**AVAILABLE DATA**.
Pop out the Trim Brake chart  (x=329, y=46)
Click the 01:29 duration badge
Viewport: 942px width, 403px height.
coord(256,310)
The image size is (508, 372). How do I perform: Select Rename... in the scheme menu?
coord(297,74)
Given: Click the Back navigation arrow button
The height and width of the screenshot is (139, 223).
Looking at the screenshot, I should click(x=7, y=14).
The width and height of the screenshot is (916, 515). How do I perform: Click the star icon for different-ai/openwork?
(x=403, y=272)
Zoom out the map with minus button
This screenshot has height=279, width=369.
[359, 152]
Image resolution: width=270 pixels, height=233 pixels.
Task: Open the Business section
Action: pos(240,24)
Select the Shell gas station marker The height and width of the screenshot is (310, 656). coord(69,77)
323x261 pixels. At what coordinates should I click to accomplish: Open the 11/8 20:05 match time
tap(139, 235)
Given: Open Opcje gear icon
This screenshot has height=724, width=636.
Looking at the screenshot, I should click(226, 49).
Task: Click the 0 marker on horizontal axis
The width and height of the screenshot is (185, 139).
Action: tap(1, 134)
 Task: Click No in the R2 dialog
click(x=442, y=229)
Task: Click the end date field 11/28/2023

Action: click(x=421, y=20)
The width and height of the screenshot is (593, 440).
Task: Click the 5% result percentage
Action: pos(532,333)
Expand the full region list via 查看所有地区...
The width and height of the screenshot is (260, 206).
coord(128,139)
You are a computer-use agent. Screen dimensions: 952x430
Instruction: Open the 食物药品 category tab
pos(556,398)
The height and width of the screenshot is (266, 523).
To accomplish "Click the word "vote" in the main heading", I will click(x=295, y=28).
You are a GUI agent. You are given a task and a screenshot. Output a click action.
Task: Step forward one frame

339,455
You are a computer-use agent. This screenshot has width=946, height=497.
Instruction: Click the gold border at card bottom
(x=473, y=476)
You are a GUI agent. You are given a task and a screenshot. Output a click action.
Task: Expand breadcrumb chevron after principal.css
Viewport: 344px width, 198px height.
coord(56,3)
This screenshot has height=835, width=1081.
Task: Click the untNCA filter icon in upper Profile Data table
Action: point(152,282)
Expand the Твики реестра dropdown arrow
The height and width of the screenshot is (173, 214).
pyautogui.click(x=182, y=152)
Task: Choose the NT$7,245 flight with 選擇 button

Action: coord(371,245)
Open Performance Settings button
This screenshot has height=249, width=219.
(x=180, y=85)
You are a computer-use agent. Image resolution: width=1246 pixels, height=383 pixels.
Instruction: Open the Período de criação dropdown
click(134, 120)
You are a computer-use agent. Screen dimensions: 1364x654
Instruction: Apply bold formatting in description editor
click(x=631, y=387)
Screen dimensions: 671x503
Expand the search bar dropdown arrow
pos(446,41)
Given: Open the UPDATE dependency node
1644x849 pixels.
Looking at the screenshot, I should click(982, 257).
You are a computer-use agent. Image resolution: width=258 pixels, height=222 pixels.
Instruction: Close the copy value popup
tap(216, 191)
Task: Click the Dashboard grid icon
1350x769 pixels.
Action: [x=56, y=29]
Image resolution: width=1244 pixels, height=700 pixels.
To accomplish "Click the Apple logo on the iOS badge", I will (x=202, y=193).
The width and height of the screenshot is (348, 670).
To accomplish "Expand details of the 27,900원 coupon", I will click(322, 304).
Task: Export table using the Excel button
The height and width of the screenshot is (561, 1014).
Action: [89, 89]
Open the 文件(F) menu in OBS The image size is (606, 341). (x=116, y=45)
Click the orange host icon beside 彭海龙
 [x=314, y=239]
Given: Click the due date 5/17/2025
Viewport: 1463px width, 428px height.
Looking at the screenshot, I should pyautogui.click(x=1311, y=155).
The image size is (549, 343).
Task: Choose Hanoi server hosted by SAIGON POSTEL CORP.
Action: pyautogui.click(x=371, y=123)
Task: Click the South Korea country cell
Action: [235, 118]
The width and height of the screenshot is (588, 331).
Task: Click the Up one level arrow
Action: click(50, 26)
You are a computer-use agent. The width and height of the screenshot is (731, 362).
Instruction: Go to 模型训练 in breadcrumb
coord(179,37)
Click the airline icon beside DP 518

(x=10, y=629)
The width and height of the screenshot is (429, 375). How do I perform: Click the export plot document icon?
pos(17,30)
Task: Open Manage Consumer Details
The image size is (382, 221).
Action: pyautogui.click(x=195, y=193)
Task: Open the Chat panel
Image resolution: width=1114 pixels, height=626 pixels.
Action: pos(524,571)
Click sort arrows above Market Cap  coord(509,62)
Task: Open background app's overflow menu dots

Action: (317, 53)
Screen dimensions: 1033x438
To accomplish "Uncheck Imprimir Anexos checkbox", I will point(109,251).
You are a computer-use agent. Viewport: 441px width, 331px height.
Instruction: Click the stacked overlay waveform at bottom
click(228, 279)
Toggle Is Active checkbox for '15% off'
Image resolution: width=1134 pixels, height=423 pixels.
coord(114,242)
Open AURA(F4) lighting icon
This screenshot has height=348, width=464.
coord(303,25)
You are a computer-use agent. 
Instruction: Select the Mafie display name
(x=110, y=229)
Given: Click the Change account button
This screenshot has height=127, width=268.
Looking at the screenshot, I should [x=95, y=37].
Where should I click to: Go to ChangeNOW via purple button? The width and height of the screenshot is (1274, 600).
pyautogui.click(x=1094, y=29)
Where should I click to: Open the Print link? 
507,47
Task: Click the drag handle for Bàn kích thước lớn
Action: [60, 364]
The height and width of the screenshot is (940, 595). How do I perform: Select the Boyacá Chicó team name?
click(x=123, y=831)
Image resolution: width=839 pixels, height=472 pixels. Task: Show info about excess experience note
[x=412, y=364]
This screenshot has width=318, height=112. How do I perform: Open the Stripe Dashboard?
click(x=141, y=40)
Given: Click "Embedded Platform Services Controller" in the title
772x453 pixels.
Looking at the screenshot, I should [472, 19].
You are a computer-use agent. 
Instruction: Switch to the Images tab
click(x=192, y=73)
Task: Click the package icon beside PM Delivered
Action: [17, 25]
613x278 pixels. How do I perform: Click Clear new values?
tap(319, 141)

**REQUIRED WORK**.
Note each line of the entries that has "marker" in it, and copy those lines.

**RESPONSE BOX**.
Select the Shell gas station marker The height and width of the screenshot is (310, 656). coord(69,77)
Task: Click the 0 marker on horizontal axis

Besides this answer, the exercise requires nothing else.